Торгсин снабжался из скудных государственных фондов и хромал в ногу со всей советской торговлей. Перебои в поставках лихорадили и Торгсин. Из Нижнего Новгорода, например, писали, что зимой 1932 года местный Торгсин был без товаров, а весной прислали полторы тысячи ящиков и семь вагонов товара. Магазин завалили: «Все склады забили, новых складов взяли два и их заполнили, в универмаге кругом наложили кипы, ящики, почти закрыли проход покупателям». Мука и сахар не залежались, но что творилось! «Колоссальные очереди, пришлось даже конной милицией разгонять», – жаловались нижегородцы. В Петрозаводске в Торгсине в конце августа 1932 года в продаже были лишь перец и горчица. Коканд просил два вагона муки в месяц, а получил лишь 30 мешков – их хватило на один день торговли; месячная потребность в рисе составляла полтора вагона, а получили только сорок мешков, которые в Коканде продали в течение двух дней (май 1932 года). Из Киева весной 1932 года сообщали об огромных очередях. Люди «простаивали днями и ночами в продолжении недель, запруживали улицы и стимулировали развитие сыпного тифа… ежедневные драки в самом помещении Торгсина и на улице». Положение было плохим уже в преддверии массового голода. С его наступлением огромные очереди, которые выстраивались с 4–5 часов утра, и хронический недостаток продуктов стали общим местом в донесениях из провинции. В крупных городах конная милиция усмиряла отчаявшиеся толпы.
В декабре 1932 года в Харькове по денежным переводам Торгсин задолжал покупателям продуктов на 76 тыс. рублей, а по бытовому золоту – на 15 тыс. рублей. Из Средней Азии в 1933 году люди жаловались: объявят по городу, что в Торгсин поступили сахар и рис, – люди начинают сдавать ценности, а потом оказывается, что товаров так мало, что отпускают лишь по килограмму в руки. Не случайно крестьяне, отличавшиеся особой осторожностью и практичностью, старались сдавать ценности понемногу, отпиливали золото маленькими кусочками. Это явление автор одного из донесений назвал «измельчанием сдатчиков».

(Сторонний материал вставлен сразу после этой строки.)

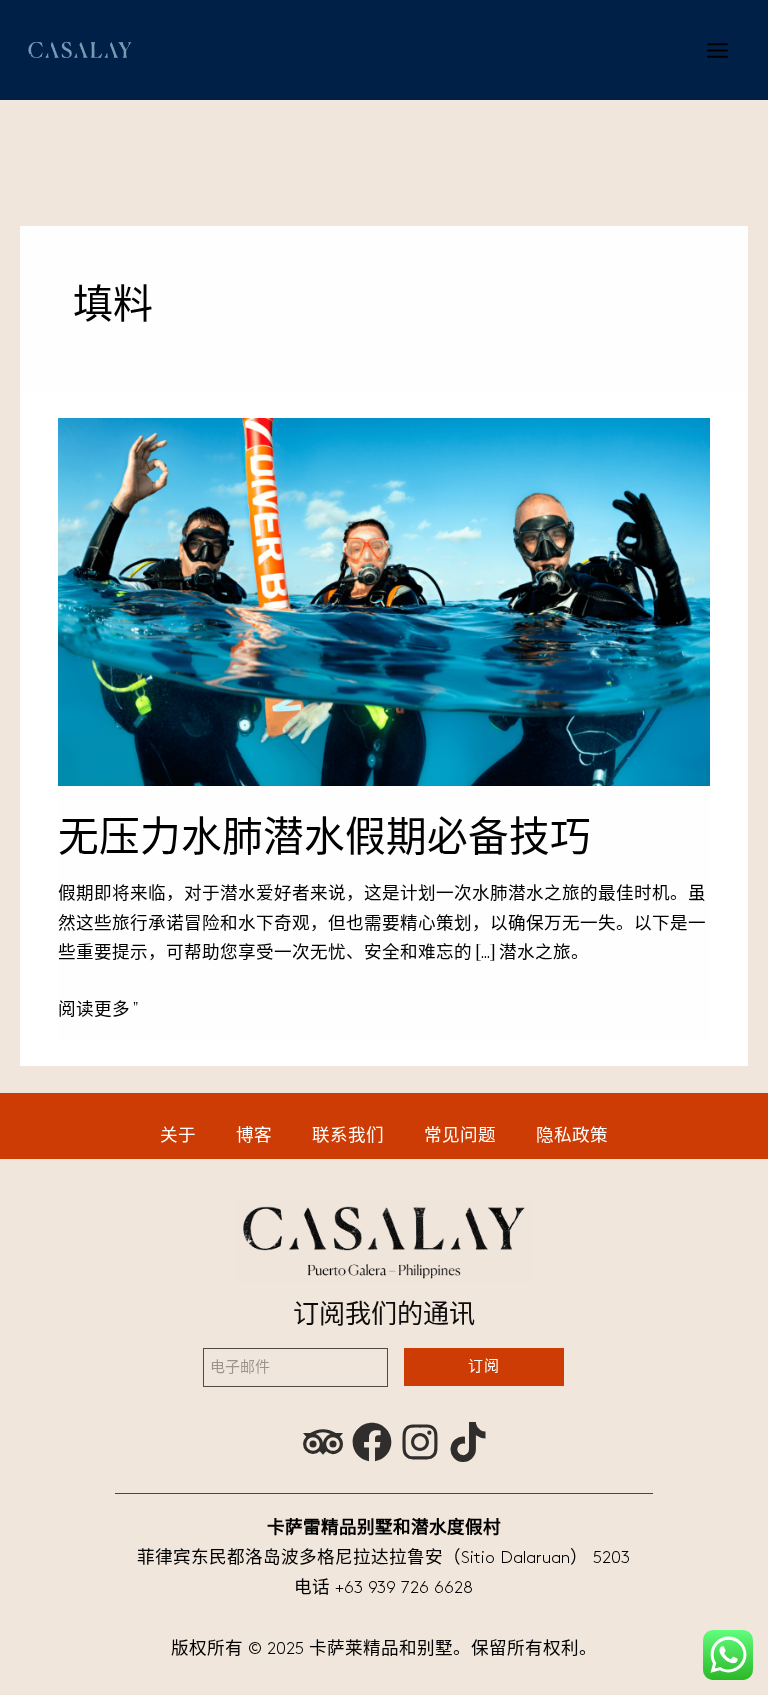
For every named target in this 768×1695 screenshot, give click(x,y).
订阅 (484, 1367)
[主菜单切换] (717, 49)
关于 (178, 1136)
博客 (254, 1136)
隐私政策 (572, 1136)
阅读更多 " (98, 1007)
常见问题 (460, 1136)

Покупатели старались как можно быстрее потратить торгсиновские деньги и до последней копейки, но зачастую не могли купить то, за чем пришли в Торгсин. Приходилось откладывать покупку. «Отложенный спрос» при острой потребности в товарах был еще одним из торгсиновских парадоксов. Гражданин Кутесман из Волочиска весной 1932 года жаловался:
Мне 70 лет. Дети мои в Аргентине. Живу исключительно помощью, посланными деньгами… Уже прошло четыре месяца, как мне дети прислали 35 долларов… из них после приезда в Киев насилу получил продуктов на 40 рублей, а остальные до сего времени не могу получить. Дети мои каждый раз запрашивают, получил ли я? Не знаю, что ответить. Ответить, что 4,5 месяца не получал – не хочется, чтобы враги наши знали. Писать, что «да» – так не могу, ибо обречен на голод…
Срок действия торгсиновских денег истекал, и если в магазине не было необходимого, приходилось брать то, что дают. «Круп мне не дали, сахару – тоже, – писал разочарованный покупатель. – Зато пришлось взять материи на рубаху, но шить ее нечем, так как ниток в продаже нет. Хорошо, что хоть муки дали пять кило». Некто А. И. Мамон из Самарканда жаловался в правление Торгсина, что директор местного торгсина предлагал ему в счет перевода из‐за границы вместо муки, сахара и масла купить мед, шоколад и мармелад. События происходили зимой 1933 года – пик голода. Мука и крупа в самаркандском Торгсине отсутствовали, и, когда они поступят, директор не знал.
Порой, чтобы получить дефицит, покупатель брал «в нарузку» залежалый товар. Комбинации получались самые неожиданные. К чаю, например, прилагались синька, вазелин, гребенки, мыльный порошок. Залежавшийся на полках одних торгсинов товар в других местах мог быть в дефиците.